Report on the Remuneration of the Board of Directors in 2020
Remuneration and Reimbursement for Members of the Board of Directors
To align the system of Board members’ remuneration with the shareholders’ long-term interests and ensure fair compensation for Board members to reflect their valuable services to the Company and its shareholders.
- Russian laws
- Regulations on the Board of Directors
- Policy on Remuneration and Reimbursement for Members of the Board of Directors
TMK’s Policy on Remuneration and Reimbursement of Members of the Board of Directors, aligned with applicable laws and best corporate governance practices, aims at considering the Board’s responsibility, powers and time necessary to discharge their duties.
In accordance with the Policy, the amount of remuneration is linked to the performance of main duties and additional responsibilities as a Board member (who is not an executive of the Company) inherent to the roles of Chairman of the Board of Directors, committee chair and committee member.

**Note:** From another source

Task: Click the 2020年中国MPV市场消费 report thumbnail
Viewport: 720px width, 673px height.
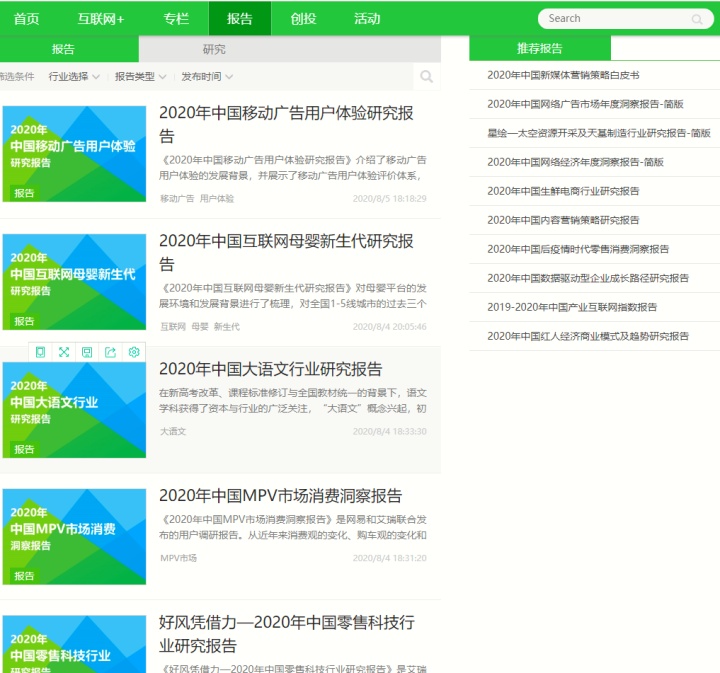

The amount of remuneration and reimbursable expenses is subject to preliminary approval by the Board of Directors and is based on recommendations made by the Nomination and Remuneration Committee of the Board of Directors.

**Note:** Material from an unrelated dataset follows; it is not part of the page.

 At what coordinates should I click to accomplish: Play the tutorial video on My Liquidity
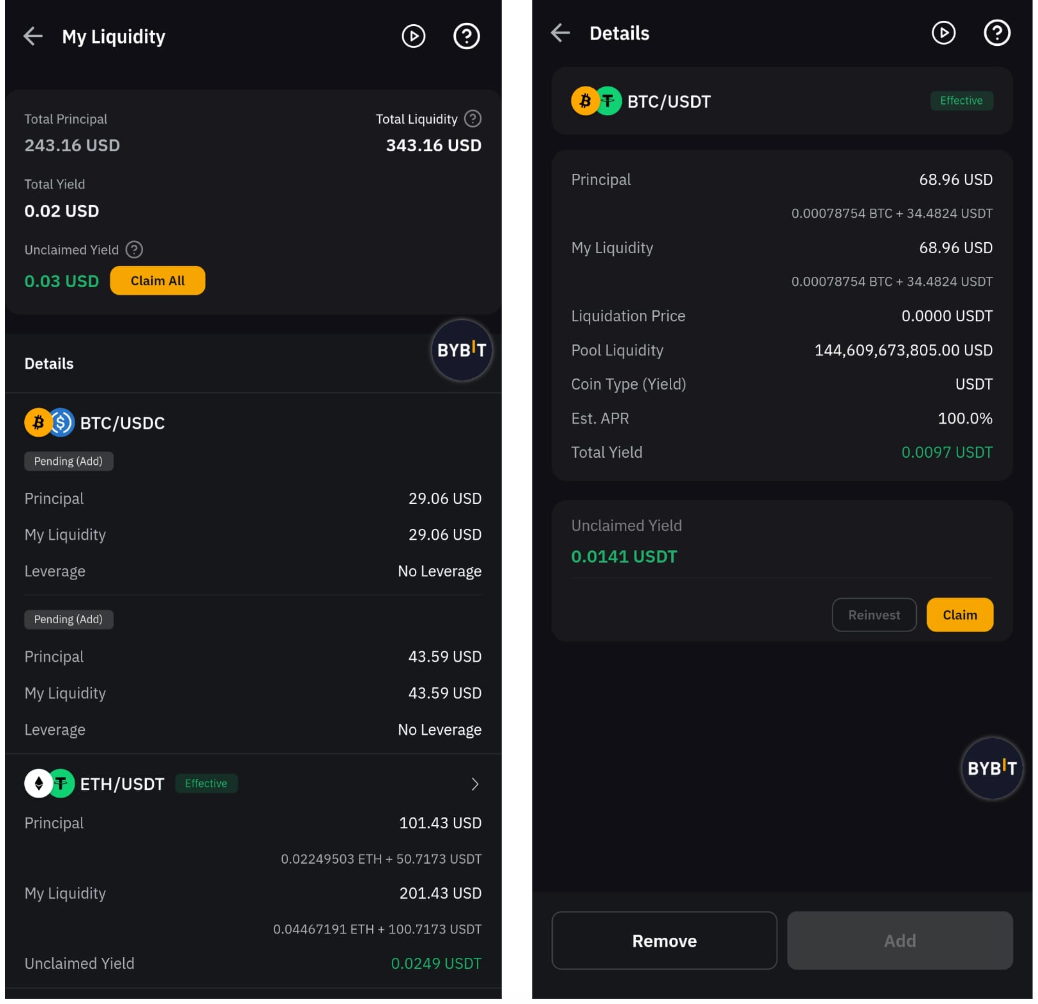(414, 36)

|Remuneration for service on the Board of Directors and its committees||147.40||147.40||161.50|
|Reimbursement of expenses||13.66||20.71||2.97|
Remuneration of Key Executives
To incentivize the executives to deliver on objectives and targets with high-quality performance and to ensure the Company’s financial stability and sustainable growth.
Policy on Remuneration of Key Executives of PAO TMK.
Forms of incentives
Short-term and long-term programs.
Short-term incentive programme
Basic remuneration and a set of KPIs are individually determined for each manager included in a short-term incentive programme (their list is updated on an annual basis). Each KPI has a certain weight assigned to it. Based on the full-year results, the weights of KPIs are adjusted subject to the actual performance against such KPIs, measured on the approved scale.
Remuneration is accrued upon review by the Board of Directors of the Company’s performance in the past year, i.e. the achievement of targets for metrics such as EBITDA, operating cash flow, product shipments, product sales revenue, etc. Managers’ performance can also be evaluated on the achievement of individual targets, including project implementation (taking into account the manager’s role in the project), subordinate units’ delivery on their targets, performance against internal customer focus and gross profit KPIs, progress on programs to introduce new product types, etc. All this data may be sub-divided by top managers’ responsibility areas into divisions, sections, individual assets or business lines.
PAO TMK’s Board of Directors meetings and resolutions on remuneration of key executives:
- February 21, 2019 — remuneration of the Company’s managers for 2018, key performance indicators and remuneration arrangements for 2019;
- February 20, 2020 — remuneration of the Company’s managers for 2019, key performance indicators and remuneration arrangements for 2020;
- February 18, 2021 — remuneration of the Company’s managers for 2020, key performance indicators and remuneration arrangements for 2021.
Since 2018, TMK has in place a long-term incentive programme aimed at increasing the managers’ interest in the Company’s capitalization growth through granting a right to receive additional remuneration for the achievement of TMK’s strategic goals, based on the changes in its share price against the reference group comprising major international and Russian companies.
The information on the remuneration of managers covered by the Policy is disclosed in accordance with the corporate practices, applicable laws, regulators’ requirements, the listing rules of stock exchanges and the recommendations of the Corporate Governance Code.